Exercise material —
--- START ---

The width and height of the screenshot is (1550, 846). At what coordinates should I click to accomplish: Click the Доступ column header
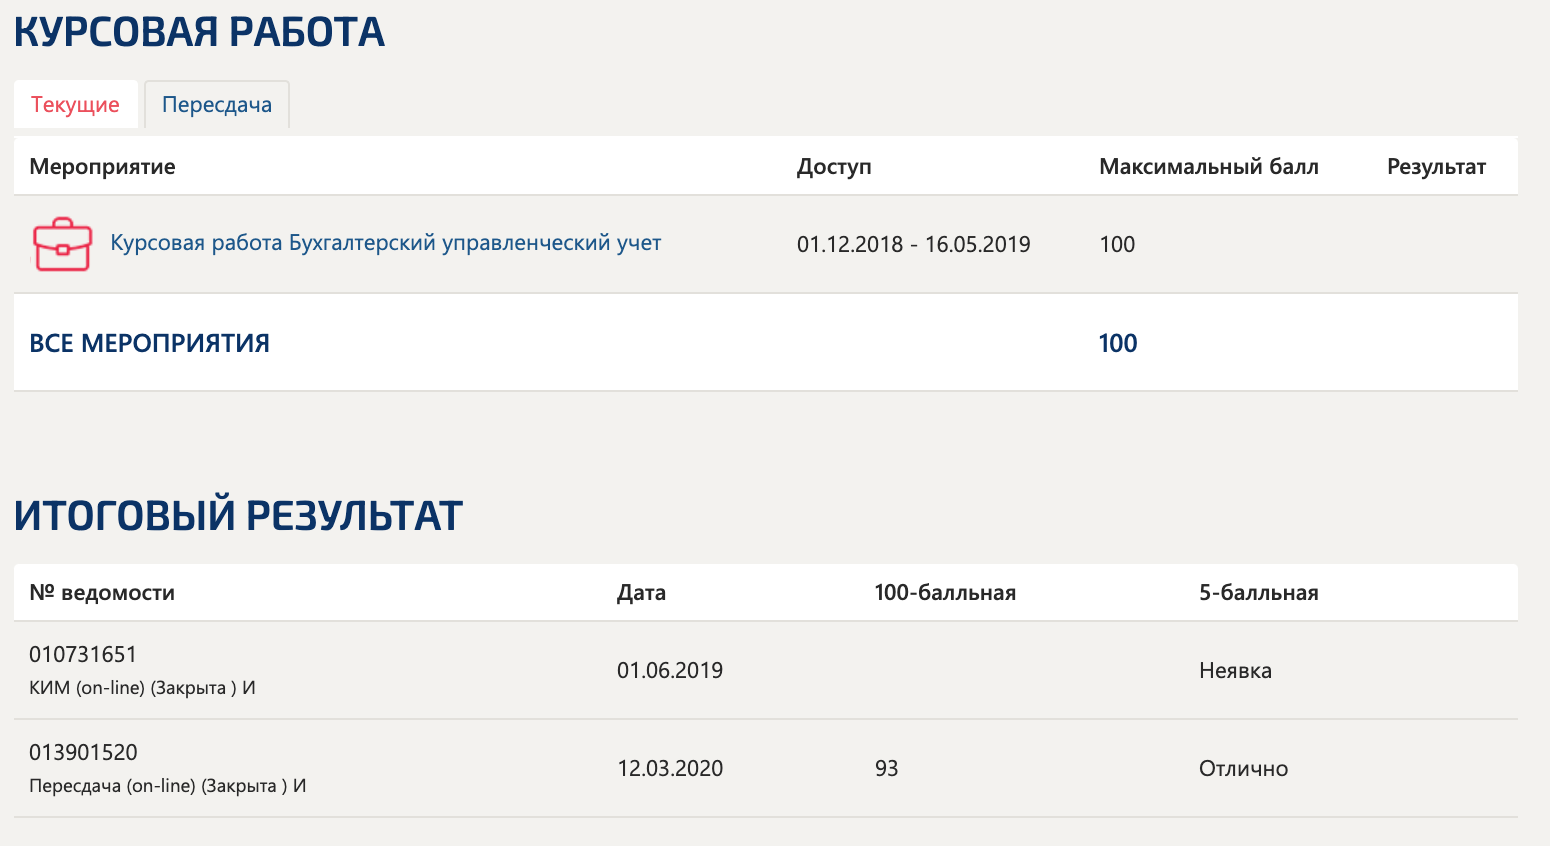(834, 167)
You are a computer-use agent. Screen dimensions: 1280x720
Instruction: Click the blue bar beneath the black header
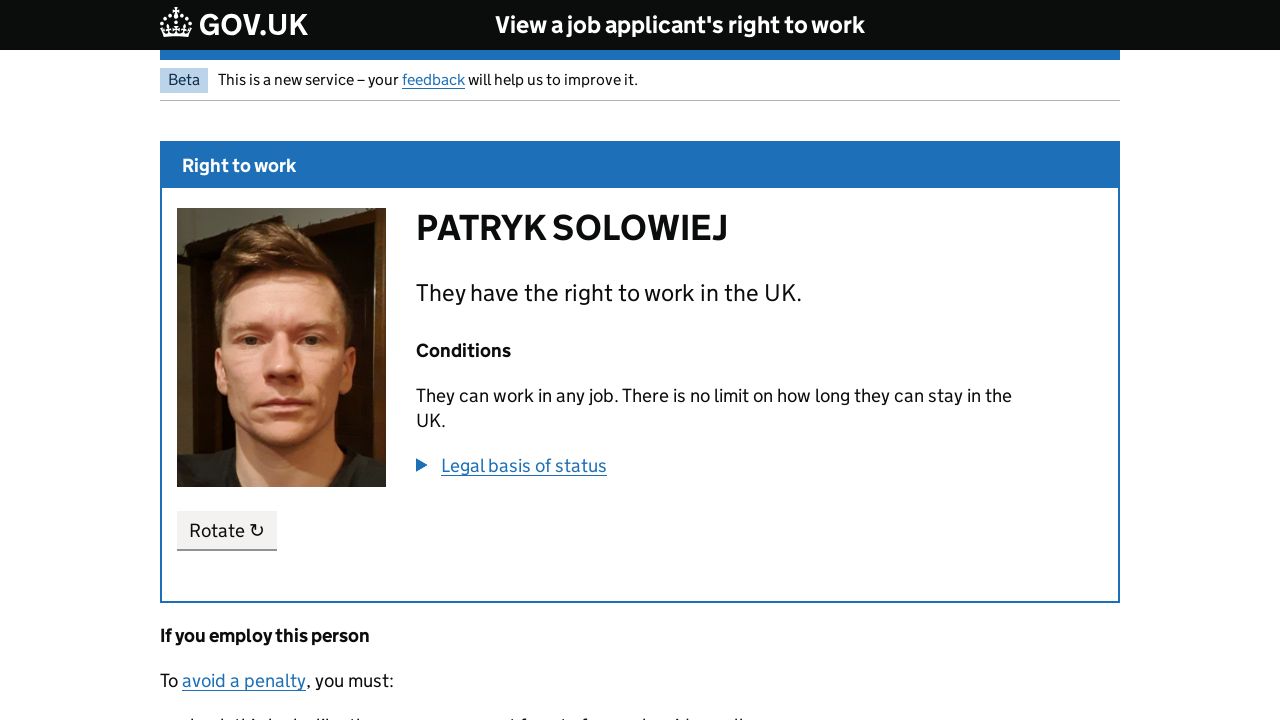click(640, 55)
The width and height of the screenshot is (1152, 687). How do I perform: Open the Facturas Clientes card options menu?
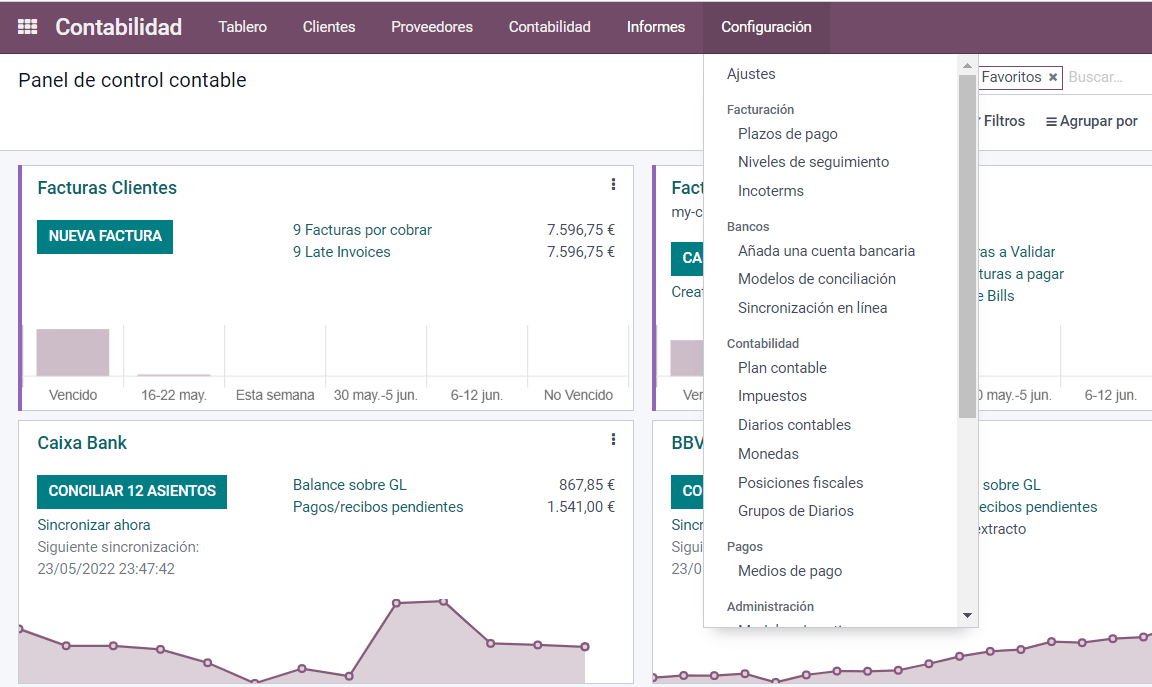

--- END ---

Prompt — Return each record as written, minus its images.

Solution to this problem —
The width and height of the screenshot is (1550, 846). At what coordinates should I click to accomplish: Click the Доступ column header
(834, 167)
You are a computer-use agent. Screen dimensions: 1280x720
Instruction: Click the blue bar beneath the black header
click(640, 55)
The width and height of the screenshot is (1152, 687). How do I perform: Open the Facturas Clientes card options menu?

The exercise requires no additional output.